══ DATA EXCERPTS

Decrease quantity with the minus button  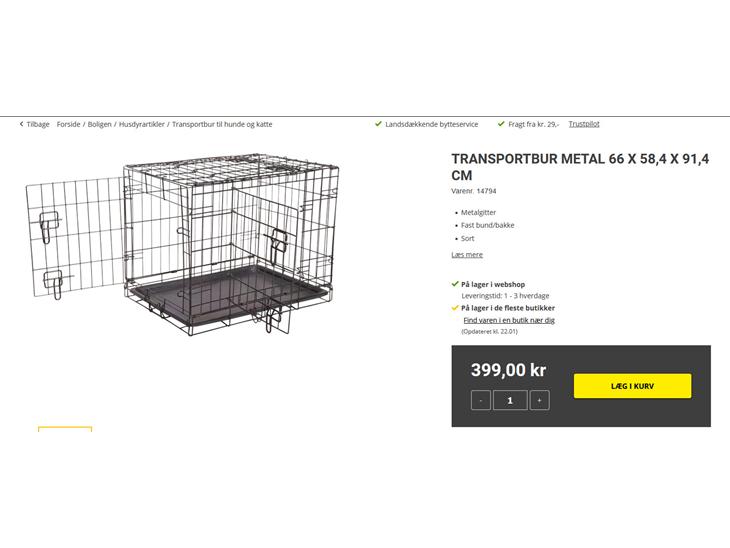[x=481, y=400]
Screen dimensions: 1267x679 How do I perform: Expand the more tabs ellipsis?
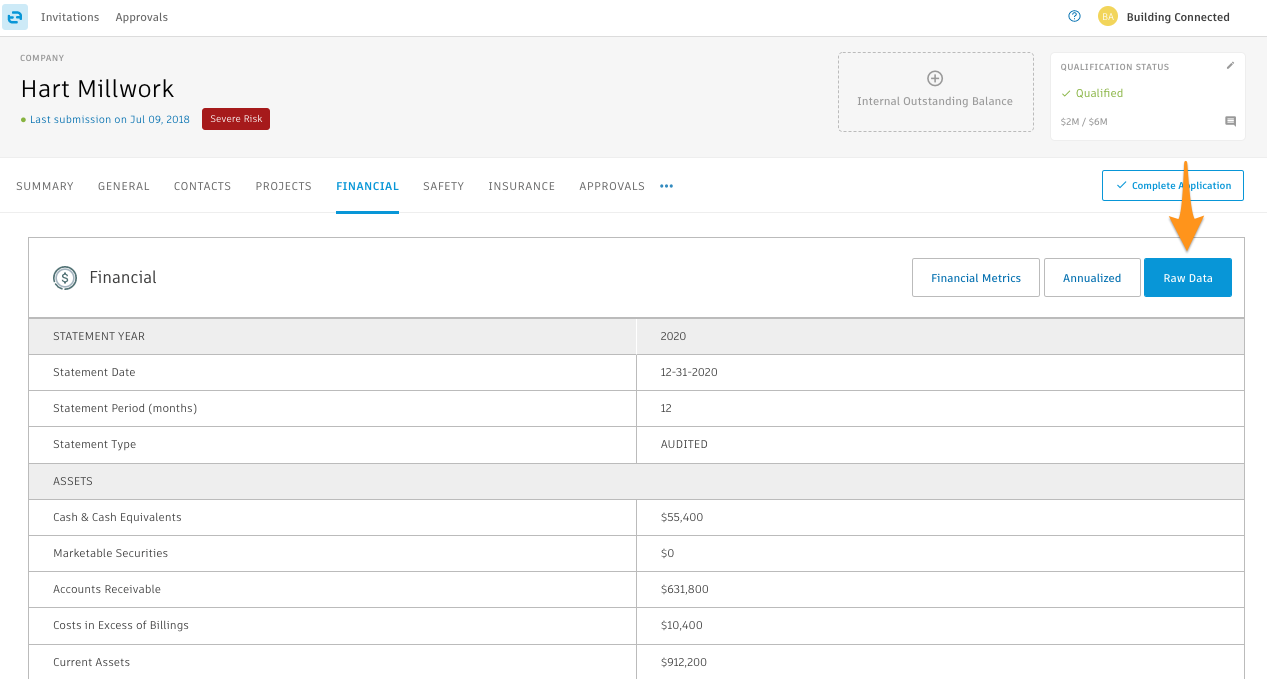click(666, 186)
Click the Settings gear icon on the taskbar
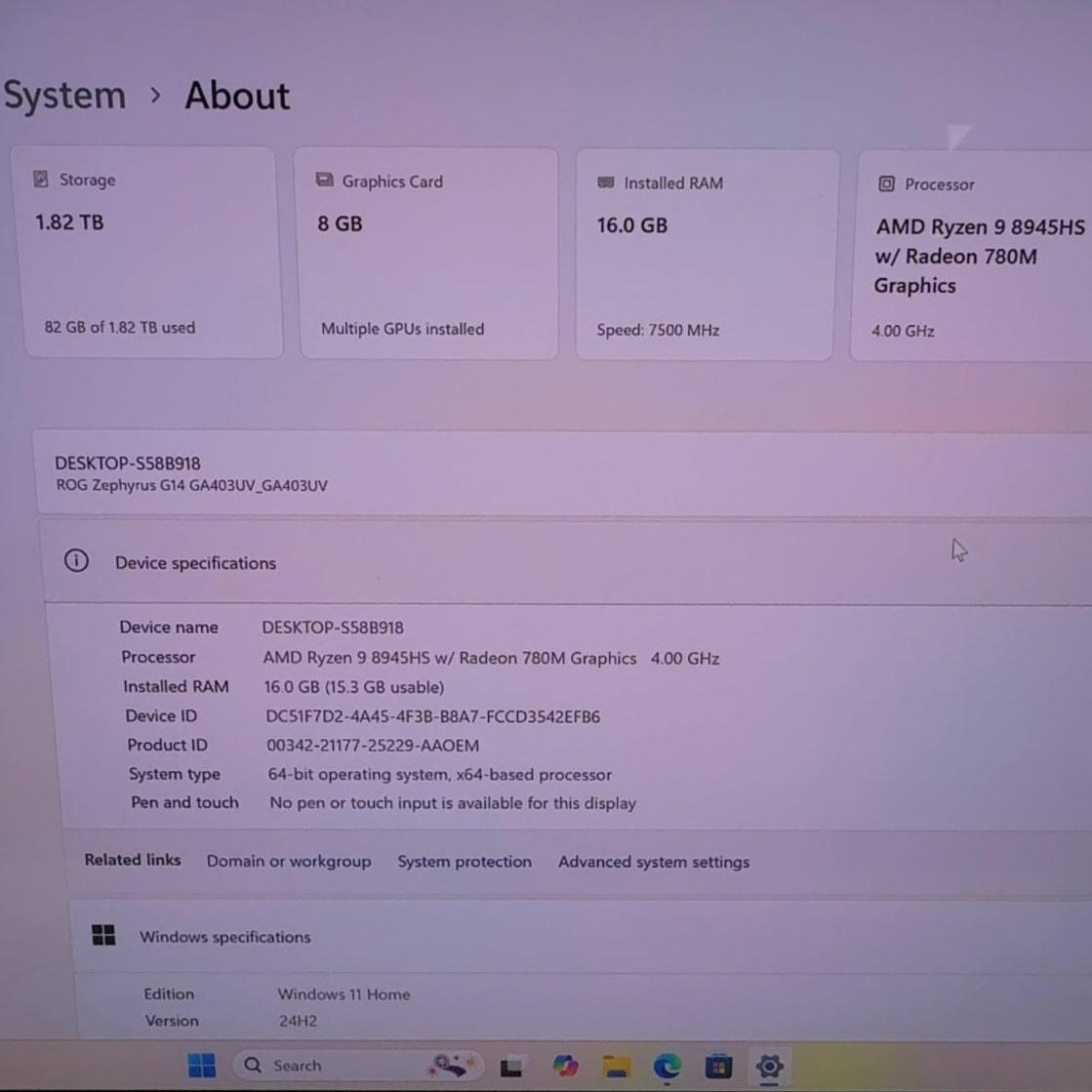Screen dimensions: 1092x1092 click(x=770, y=1065)
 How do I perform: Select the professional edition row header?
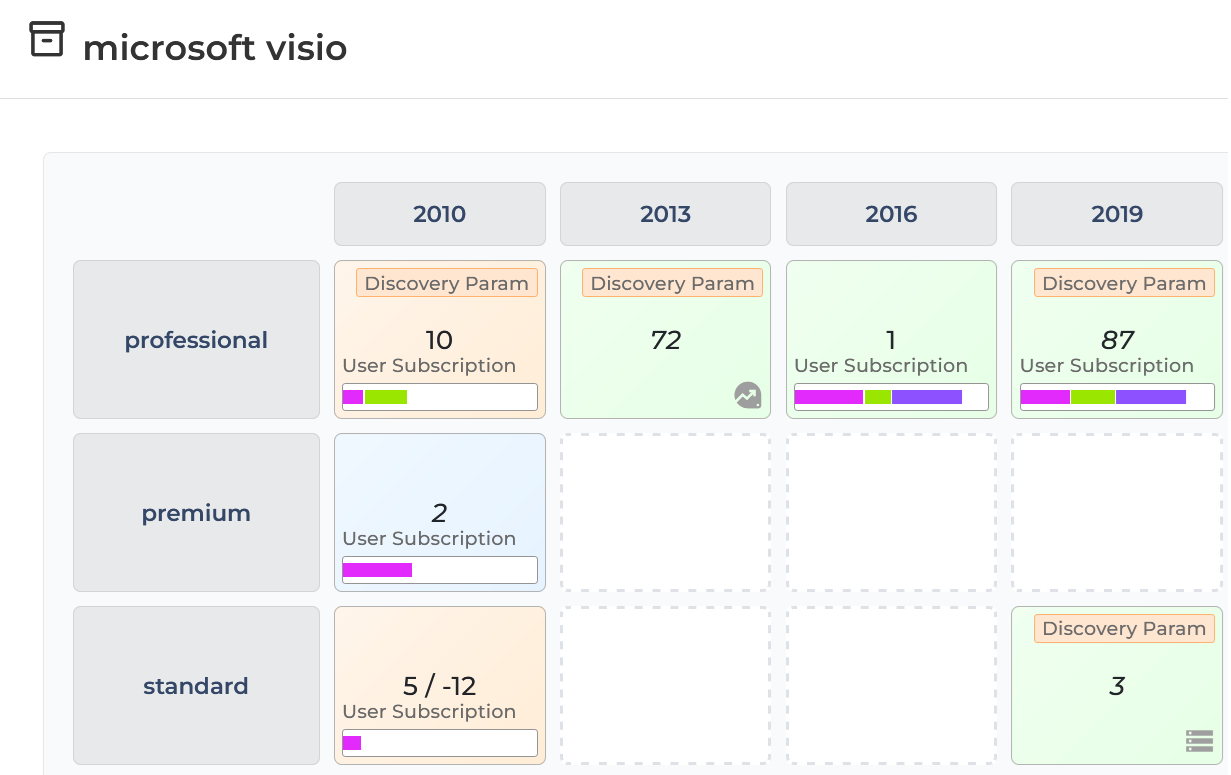coord(196,340)

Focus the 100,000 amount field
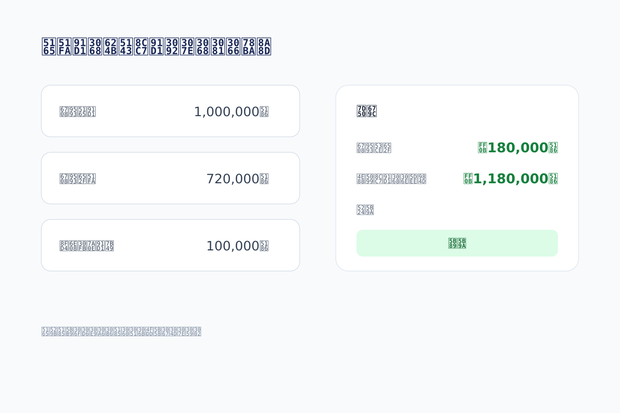click(x=170, y=245)
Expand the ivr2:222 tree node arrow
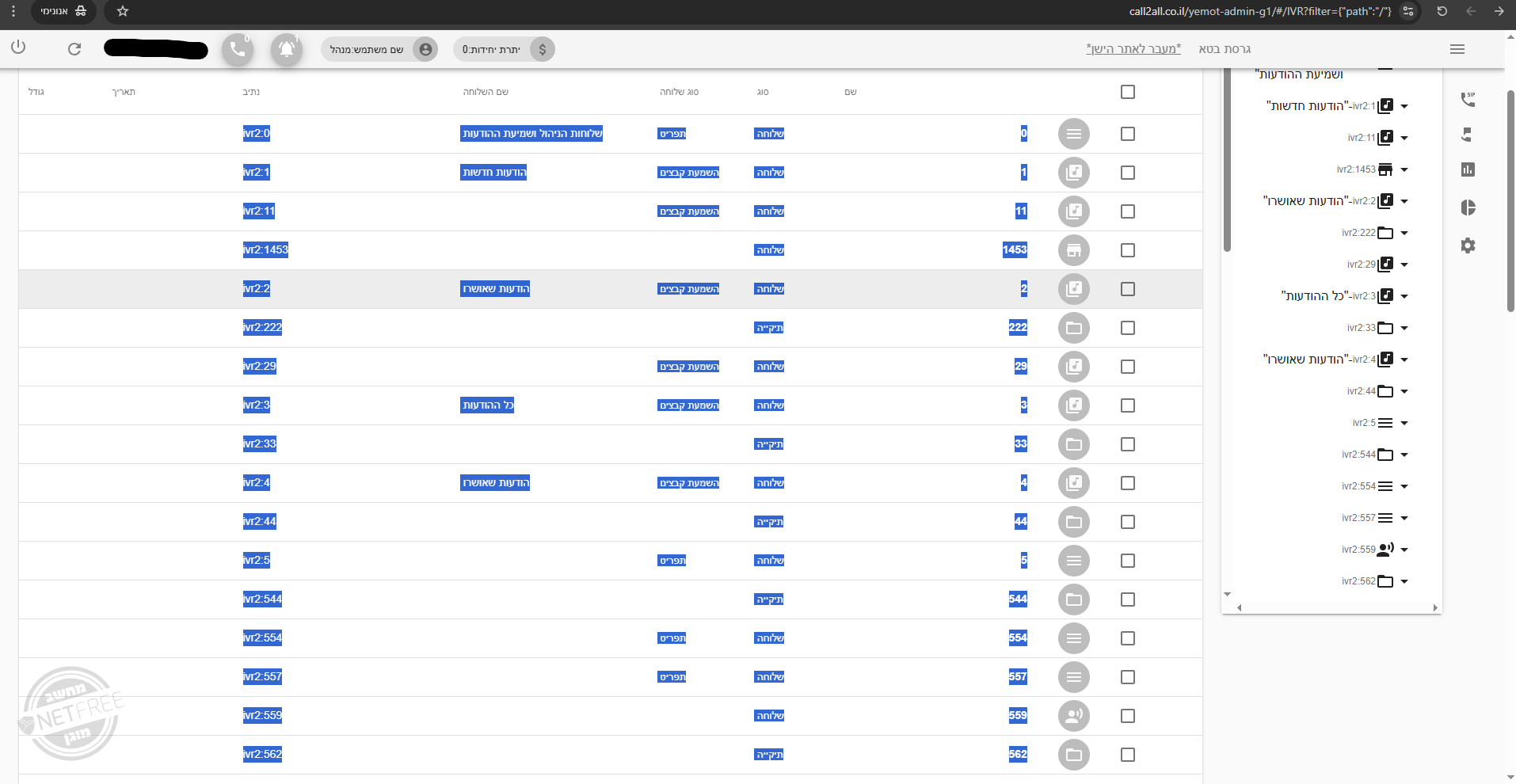 (1404, 233)
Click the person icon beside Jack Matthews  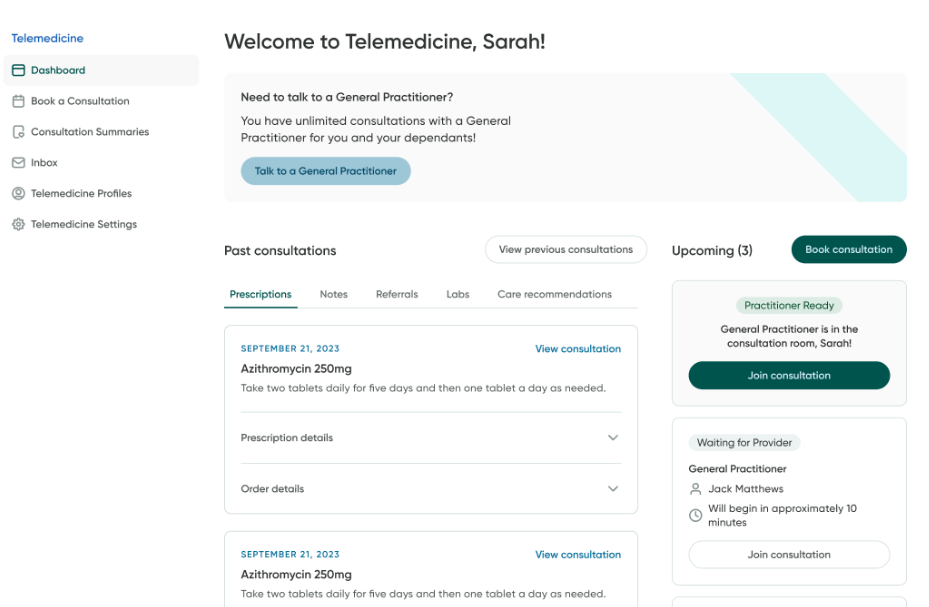click(694, 489)
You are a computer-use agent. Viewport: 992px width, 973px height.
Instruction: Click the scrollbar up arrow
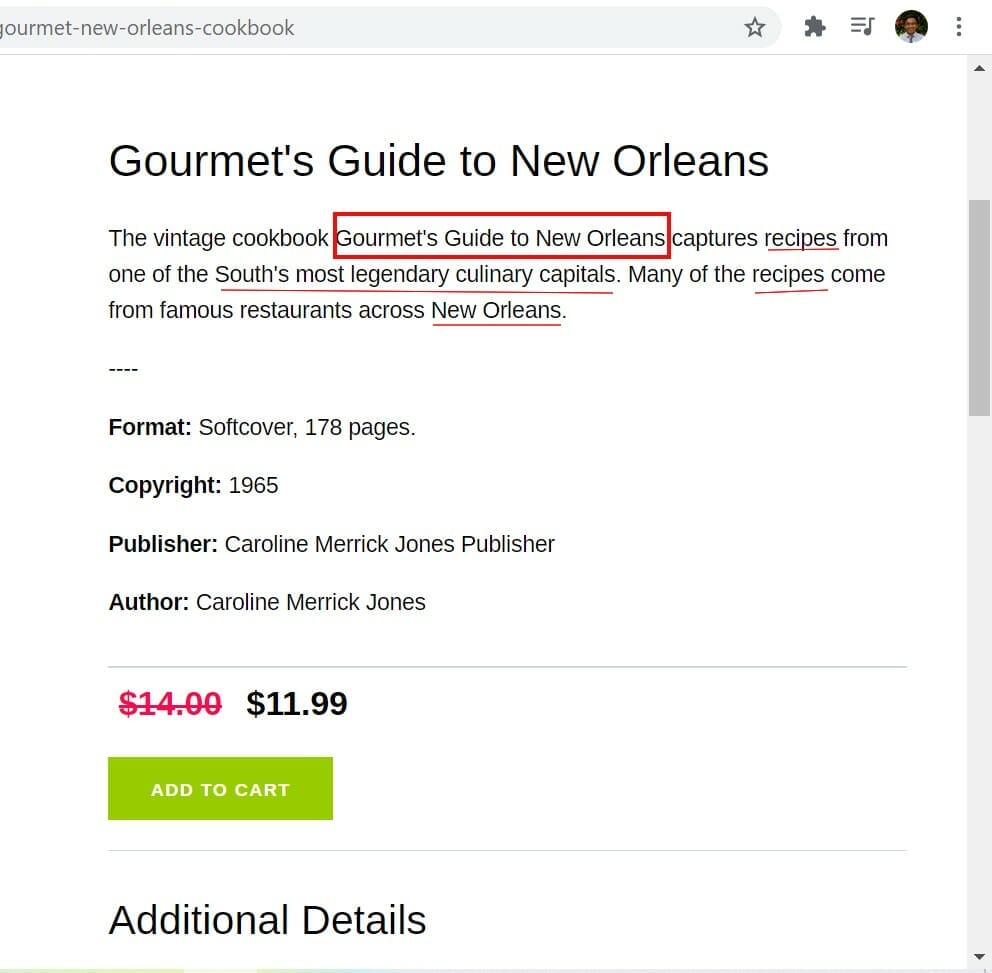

════

Would you restate word for word only the lines from the line with "You are a computer-use" to the last line above, with the pictures left out?

You are a computer-use agent. Viewport: 992px width, 973px height.
Instruction: Click the scrollbar up arrow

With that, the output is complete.